Vleermuisonderzoek geeft inzicht in zwermgedrag
ZoogdierverenigingBericht uitgegeven door de Zoogdiervereniging op vrijdag 20 februari 2009.
Groeven waar vleermuizen overwinteren verdienen goede bescherming. Deze groeven worden gebruikt voor het zwermen in de herfst waarbij veel dieren uit een wijde omgeving betrokken zijn. De genetische uitwisseling die hierbij plaats vindt tussen in de zomer gescheiden populaties is van belang voor gezonde vleermuispopulaties. Dit blijkt uit grootschalig onderzoek van vrijwilligers van de Nederlandse Jeugdbond voor Natuurstudie (NJN) en de Zoogdiervereniging naar het zwermgedrag van vleermuizen in Zuid-Limburg.
Zwermen is het bezoeken van een groot aantal vleermuizen van winterverblijven vóór de winterslaap.
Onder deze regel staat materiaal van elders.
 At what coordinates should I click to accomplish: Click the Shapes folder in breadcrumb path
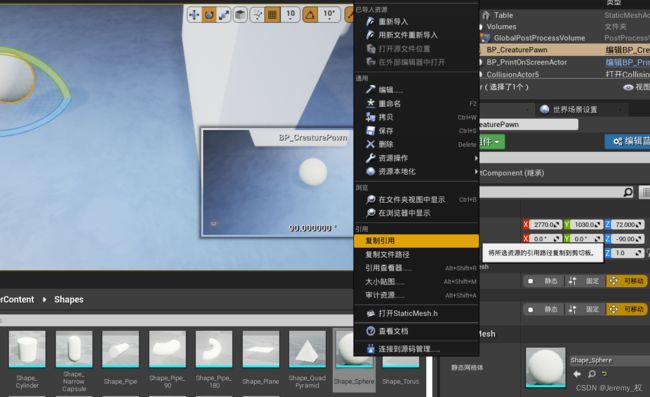point(69,299)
Het zwermgedrag heeft twee functies. Ten eerste als samenkomst om te paren. Doordat bij het zwermen veel dieren uit een wijde omgeving betrokken zijn, vindt er genetische uitwisseling tussen in de zomer gescheiden populaties plaats. Ten tweede wordt er verondersteld dat door zwermgedrag jonge dieren van oude dieren leren waar verschillende mogelijkheden voor overwinteringplaatsen zich bevinden. Zwermgedrag is dus een essentieel onderdeel van het leven van vleermuizen. En de plekken waar dit gebeurt zijn dus van groot belang voor de bescherming van deze zoogdieren.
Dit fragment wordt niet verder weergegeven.